(Document text Opens)

Blood-brain barrier (BBB) dysfunction is seen in many neurological conditions, including cerebrovascular and neurodegenerative disorders. Infection after stroke is known to worsen clinical outcomes and prior preclinical studies have demonstrated that bacterial infection has effects on the BBB. In this report, Doll et al aimed to evaluate the molecular and cellular mechanisms by which this occurs.


They tested the effects of bacterial infection by mimicking it in a mouse model of stroke with intraperitoneal lipopolysaccharide (LPS) injection prior to transient middle cerebral artery occlusion (tMCAO). BBB permeability was tested by assessing the penetration of Evans blue, a dye that has high affinity for albumin, which enters brain tissue when the BBB is compromised. They found that LPS exposure significantly increased infarct volume and cerebrovascular permeability after tMCAO compared to saline-injected controls. There was higher cerebral neutrophil accumulation, measured by flow cytometry 6 hours after tMCAO, in the LPS-treated mice compared to controls. Along with this, the neutrophil to lymphocyte (NLR) ratio was significantly decreased in the blood and spleen of LPS-treated mice. In a cultured cerebrovascular endothelial cell model, they found that LPS-induced signaling through toll-like receptor 4 (TLR4) compromised oxidative phosphorylation without causing cell death. This occurred through reduction in the expression of multiple mitochondrial respiratory chain proteins. Blocking the respiratory chain pharmacologically with rotenone or oligomycin (inhibitors of respiratory chain complex I and V) in this in vitro model led to increased cell permeability and disruption of cell-cell tight junctions. This was then confirmed in vivo – the authors applied rotenone to the epidural surface of mice and showed that led to increased BBB permeability compared to controls. Finally, they then were able to demonstrate that treating mice with rotenone prior to tMCAO led to increased BBB permeability, higher stroke volumes, and worsened neurologic deficits.

(Document text Closes)
(Provided records Opens)

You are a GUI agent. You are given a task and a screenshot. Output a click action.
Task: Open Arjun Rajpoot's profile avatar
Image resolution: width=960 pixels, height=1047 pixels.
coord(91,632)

(Provided records Closes)
(Provided records Opens)

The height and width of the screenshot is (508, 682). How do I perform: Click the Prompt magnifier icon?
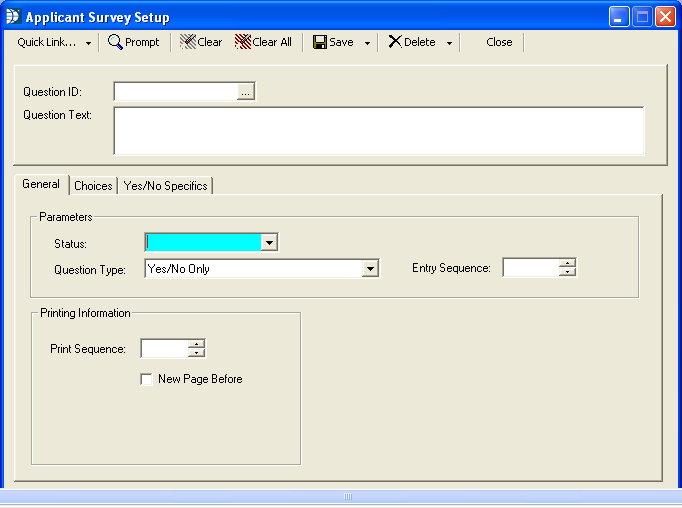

(Provided records Closes)
(Provided records Opens)

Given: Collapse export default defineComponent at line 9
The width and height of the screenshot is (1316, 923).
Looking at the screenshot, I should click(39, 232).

(Provided records Closes)

List of tasks ::
1. Answer from the passage on blood-brain barrier dysfunction:
(a) Which dye was used to assess BBB permeability?
(b) How long after tMCAO was cerebral neutrophil accumulation measured?
(c) Which respiratory chain complexes are named as inhibited by rotenone and oligomycin?
2. Go on with the passage on blood-brain barrier dysfunction, starting after its final sentence.
The items are separate material with no connection to the passage on blood-brain barrier dysfunction.

Answers provided ::
1.
(a) Evans blue
(b) 6 hours
(c) Complexes I and V

2.
This is the first study suggesting that bacterial infection may worsen the injury resulting from stroke by affecting mitochondrial metabolism in the cerebrovascular endothelium. It gives further insight into pathophysiologic mechanisms that, if also occur in humans, may provide novel pharmacologic targets for prevention/reduction in cerebral edema and potentially improving overall outcomes after stroke. Continual improvements in neuroimaging capability and molecular imaging techniques may allow for improved evaluation of BBB permeability in human subjects. This report should have implications for future translational research.